Census-designated place in Big Horn County, Wyoming, United States

Hyattville is a census-designated place (CDP) in Big Horn County, Wyoming, United States. The population was 75 at the 2010 census.

==Geography==
According to the United States Census Bureau, the CDP has a total area of 4.1 square miles (10.6 km^{2}), all land.

==Demographics==
As of the census of 2000, there were 73 people, 32 households, and 20 families residing in the CDP. The population density was 17.9 people per square mile (6.9/km^{2}). There were 62 housing units at an average density of 15.2/sq mi (5.9/km^{2}). The racial makeup of the CDP was 97.26% White, 1.37% Asian, and 1.37% from two or more races.

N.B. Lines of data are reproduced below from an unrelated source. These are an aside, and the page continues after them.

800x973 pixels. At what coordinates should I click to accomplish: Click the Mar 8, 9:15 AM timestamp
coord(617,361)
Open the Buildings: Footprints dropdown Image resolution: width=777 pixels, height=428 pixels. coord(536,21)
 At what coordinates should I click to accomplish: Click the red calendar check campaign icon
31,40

There were 32 households, out of which 25.0% had children under the age of 18 living with them, 53.1% were married couples living together, 9.4% had a female householder with no husband present, and 34.4% were non-families. 31.3% of all households were made up of individuals, and 15.6% had someone living alone who was 65 years of age or older. The average household size was 2.28 and the average family size was 2.81.

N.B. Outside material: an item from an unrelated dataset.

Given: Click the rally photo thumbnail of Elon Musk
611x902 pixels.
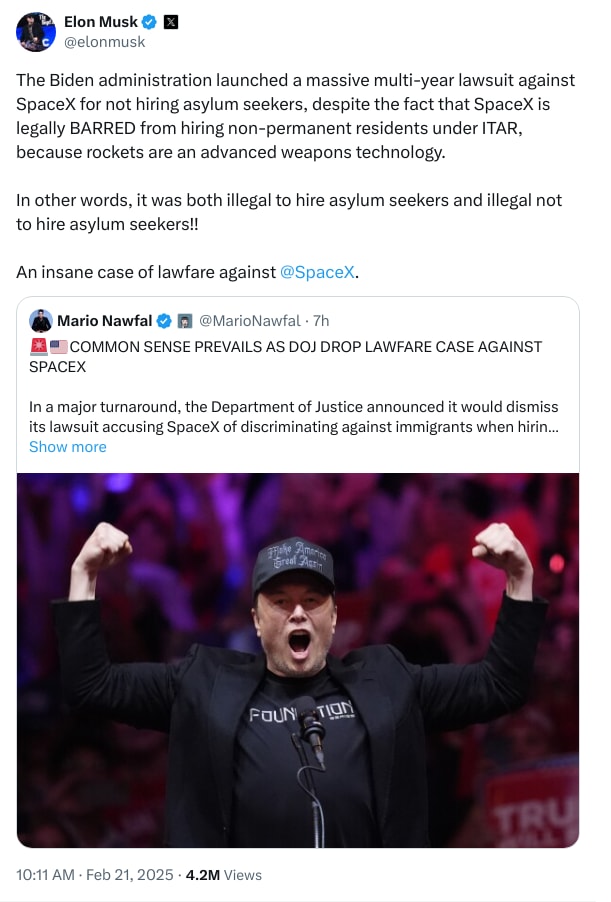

In the CDP, the population was spread out, with 26.0% under the age of 18, 5.5% from 18 to 24, 21.9% from 25 to 44, 27.4% from 45 to 64, and 19.2% who were 65 years of age or older. The median age was 42 years. For every 100 females, there were 102.8 males. For every 100 females age 18 and over, there were 100.0 males.

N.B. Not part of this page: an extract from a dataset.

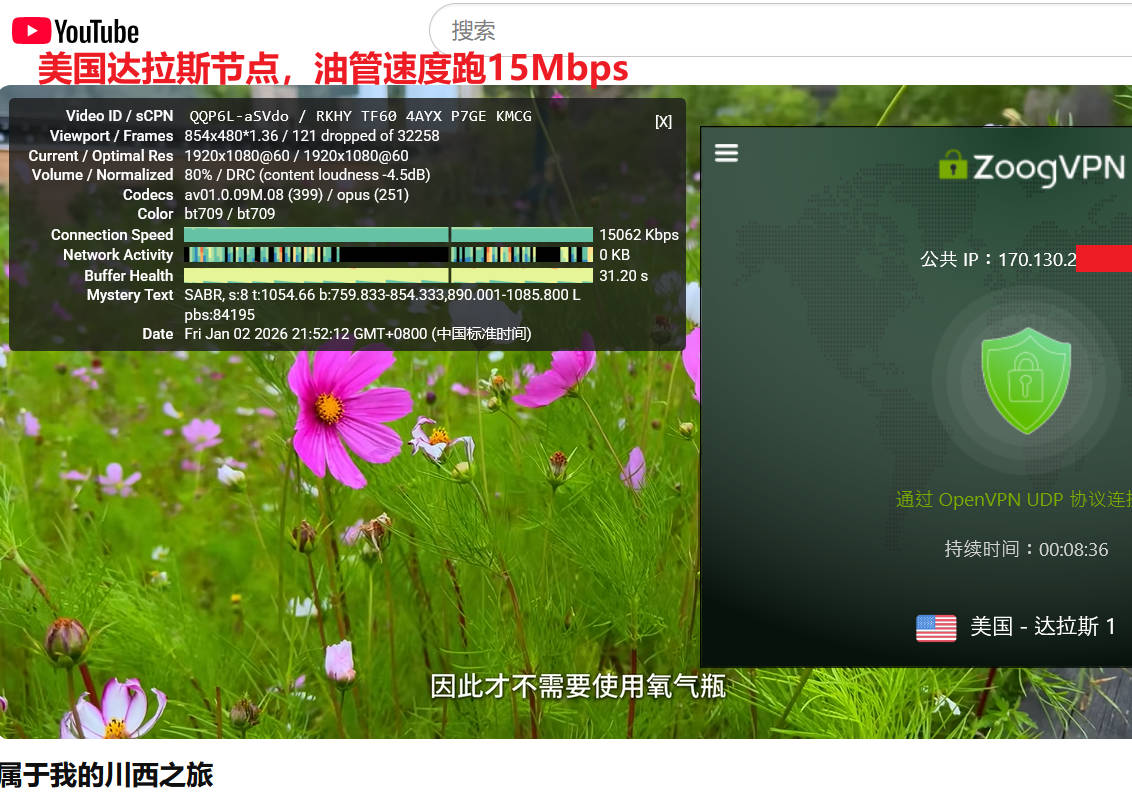1132x798 pixels.
Task: Click the United States flag icon
Action: pos(936,627)
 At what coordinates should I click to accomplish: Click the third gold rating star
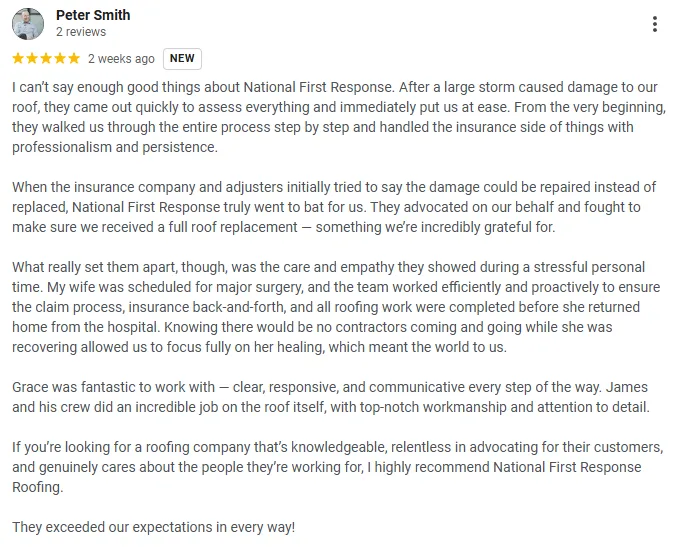pos(46,58)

The median income for a household in the CDP was $23,125, and the median income for a family was $45,625. Males had a median income of $29,375 versus $17,813 for females. The per capita income for the CDP was $20,324. There were 11.8% of families and 6.5% of the population living below the poverty line, including no under eighteens and none of those over 64.

==Education==
Public education in the community of Hyattville is provided by Big Horn County School District #4. The district has four campuses – Laura Irwin Elementary School (grades K-4), Manderson Elementary School (grade 5), Cloud Peak Middle School (grades 6–8), and Riverside High School (grades 9–12).

Hyattville has a public library, a branch of the Big Horn County Library System.